→ **Task statement**: Copy out each line of the entries below that contains the string "with". Treat uppercase and lowercase as different.

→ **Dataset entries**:
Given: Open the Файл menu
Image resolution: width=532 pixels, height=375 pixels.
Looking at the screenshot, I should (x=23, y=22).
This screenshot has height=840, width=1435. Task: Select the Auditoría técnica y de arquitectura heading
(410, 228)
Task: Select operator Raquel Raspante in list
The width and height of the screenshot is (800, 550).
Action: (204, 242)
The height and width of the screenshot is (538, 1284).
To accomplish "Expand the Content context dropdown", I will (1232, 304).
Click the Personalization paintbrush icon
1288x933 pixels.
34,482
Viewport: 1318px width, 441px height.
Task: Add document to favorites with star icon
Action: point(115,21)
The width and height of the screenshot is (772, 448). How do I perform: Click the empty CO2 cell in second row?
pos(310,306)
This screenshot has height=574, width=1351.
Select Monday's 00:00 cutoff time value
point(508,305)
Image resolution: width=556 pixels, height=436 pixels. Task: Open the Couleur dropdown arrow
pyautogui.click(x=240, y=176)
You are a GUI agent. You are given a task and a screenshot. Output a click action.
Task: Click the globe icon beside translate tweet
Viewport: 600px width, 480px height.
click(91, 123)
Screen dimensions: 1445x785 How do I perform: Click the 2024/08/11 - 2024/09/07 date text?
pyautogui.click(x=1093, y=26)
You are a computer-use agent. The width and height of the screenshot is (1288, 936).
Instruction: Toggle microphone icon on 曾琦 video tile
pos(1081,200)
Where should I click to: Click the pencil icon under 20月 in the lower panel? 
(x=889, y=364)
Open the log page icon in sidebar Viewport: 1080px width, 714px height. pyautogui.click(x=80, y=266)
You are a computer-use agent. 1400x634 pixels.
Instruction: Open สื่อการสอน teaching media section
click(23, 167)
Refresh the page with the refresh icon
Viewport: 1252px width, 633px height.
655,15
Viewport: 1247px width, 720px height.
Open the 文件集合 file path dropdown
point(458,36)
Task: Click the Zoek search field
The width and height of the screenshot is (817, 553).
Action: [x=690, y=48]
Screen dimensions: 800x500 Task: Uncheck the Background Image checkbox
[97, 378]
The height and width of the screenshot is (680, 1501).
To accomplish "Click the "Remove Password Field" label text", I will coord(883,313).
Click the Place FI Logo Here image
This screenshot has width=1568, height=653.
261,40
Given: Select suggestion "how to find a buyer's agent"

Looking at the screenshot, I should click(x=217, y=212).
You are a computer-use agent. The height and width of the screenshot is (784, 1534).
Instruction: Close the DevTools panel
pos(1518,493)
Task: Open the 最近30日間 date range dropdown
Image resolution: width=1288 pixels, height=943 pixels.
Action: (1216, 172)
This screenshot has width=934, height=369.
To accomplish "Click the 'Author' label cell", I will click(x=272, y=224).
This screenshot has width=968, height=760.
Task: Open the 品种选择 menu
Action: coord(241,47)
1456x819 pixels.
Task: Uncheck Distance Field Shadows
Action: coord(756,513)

→ **Response to the exercise**:
Task: Add document to favorites with star icon
Refresh the page with the refresh icon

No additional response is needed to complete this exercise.